Ist bei einem abgelehnten Asylbewerber eine Abschiebung nicht möglich, kann eine befristete Duldung erteilt werden. Das ist zum Beispiel bei einer Erkrankung der Fall. Auch eine unsichere Lage im Herkunftsland kann Grund für eine Duldung sein, ebenso Unklarheiten über das Herkunftsland oder die Weigerung der Herkunftsländer, Flüchtlinge wieder aufzunehmen. Das ist häufig dann der Fall, wenn entsprechende Dokumente oder Ausweise fehlen. Schlepper fordern deshalb Flüchtlinge nach Aussage der Sicherheitsbehörden häufig auf, ihre Pässe vorsichtshalber zu vernichten, weil dies eine Abschiebung erschwert. Kompliziert werden Abschiebungen mitunter auch durch Vorgaben aus den Herkunftsländern. So darf bisher nach Marokko nicht in Charter- sondern nur in Linienflugzeugen der staatlichen marokkanischen Fluggesellschaft abgeschoben werden. Nicht selten sind aber auch die kommunalen Behörden hierzulande schlichtweg überfordert, etwa dann, wenn im Herkunftsland Ersatzdokumente angefordert werden müssen. CDU-Innenexperte Armin Schuster fordert deshalb eine Art nationales Abschiebezentrum. „Ich plädiere für ein nationales Rückführungszentrum, in dem Experten der Länder, der Bundespolizei, des Innenministeriums und des Auswärtigen Amtes gemeinsam komplizierte Fälle bearbeiten“, sagte der Lörracher Bundestagsabgeordnete unserer Zeitung: „Mit dem gemeinsamen Terrorabwehrzentrum haben wir bereits eine vergleichbare Schnittstelle geschaffen, die sich sehr bewährt hat.“ Weil Abschiebungen so schwer durchzusetzen seien, will Schuster außerdem auf dem CDU-Parteitag einen neuen Vorstoß zur Schaffung von Transitzonen an den Grenzen unternehmen. In diesen soll verhindert werden, dass Menschen, die erkennbar keine Bleibeperspektive haben, gar nicht erst ins Land kommen. Die SPD hat solche Zentren allerdings stets strikt abgelehnt und als „Internierungslager“ bezeichnet.

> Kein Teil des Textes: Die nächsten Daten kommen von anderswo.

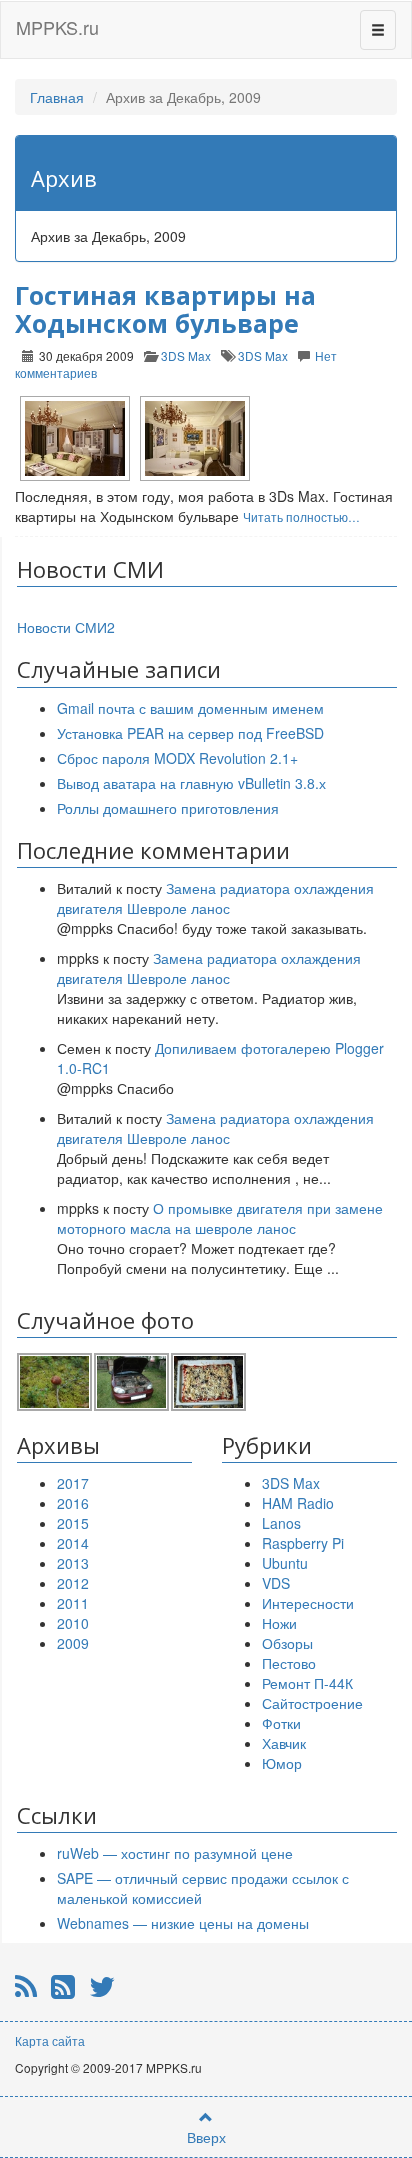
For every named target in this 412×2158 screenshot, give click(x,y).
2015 (73, 1523)
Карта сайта (50, 2040)
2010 (73, 1623)
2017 (73, 1483)
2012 (73, 1583)
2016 (73, 1503)
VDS (276, 1583)
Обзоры (287, 1643)
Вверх (206, 2137)
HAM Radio (298, 1503)
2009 (73, 1643)
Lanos (281, 1523)
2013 (73, 1563)
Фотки (281, 1723)
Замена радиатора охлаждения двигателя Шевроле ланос (215, 898)
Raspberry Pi (303, 1543)
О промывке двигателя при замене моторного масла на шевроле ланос (220, 1218)
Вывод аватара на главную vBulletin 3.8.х (191, 783)
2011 (73, 1603)
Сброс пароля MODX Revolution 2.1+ (177, 758)
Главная (57, 97)
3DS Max (186, 355)
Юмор (282, 1763)
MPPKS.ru (57, 27)
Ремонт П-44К (307, 1683)
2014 (73, 1543)
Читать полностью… (301, 516)
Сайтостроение (312, 1703)
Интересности (308, 1603)
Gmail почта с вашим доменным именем (190, 708)
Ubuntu (285, 1563)
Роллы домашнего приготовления (168, 808)
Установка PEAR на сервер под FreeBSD (190, 733)
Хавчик (284, 1743)
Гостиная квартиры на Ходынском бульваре (165, 309)
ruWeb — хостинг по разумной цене (175, 1853)
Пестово (289, 1663)
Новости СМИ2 (66, 627)
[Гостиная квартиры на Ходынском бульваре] (75, 438)
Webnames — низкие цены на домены (183, 1923)
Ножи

Wie hat die große Koalition reagiert?

Seit 2015 hat die große Koalition zwei Asylpakete verabschiedet, die auch Verschärfungen bei Abschiebungen beinhalten. So darf der konkrete Abschiebetermin nicht mehr vorher mitgeteilt werden, um ein Abtauchen zu verhindern. Eine Wiedereinreisesperre wurde bei Abschiebungen ebenso vereinbart wie ein „Ausreisegewahrsam“, das ebenfalls ein Untertauchen verhindern soll. Um das Vortäuschen einer Krankheit zu erschweren, wurden die Anforderungen an medizinische Bescheinigungen konkretisiert.

Wie reagieren die Länder?

Die Bereitschaft abzuschieben, ist unterschiedlich ausgeprägt. In Thüringen wird in der rot-rot-grünen Regierung bereits wieder über einen Erlass diskutiert, der Abschiebungen im Winter untersagt. Rot-Rot-Grün in Berlin hat im Koalitionsvertrag beschlossen, alle Mittel zu nutzen, um Abschiebungen zu verhindern. Stattdessen setzt Berlin auf Freiwilligkeit. Auch Schleswig-Holstein war bei Abschiebungen bisher sehr zurückhalten. Kritiker befürchten wegen der unterschiedlichen Handhabe eine Art Flüchtlingstourismus in Deutschland.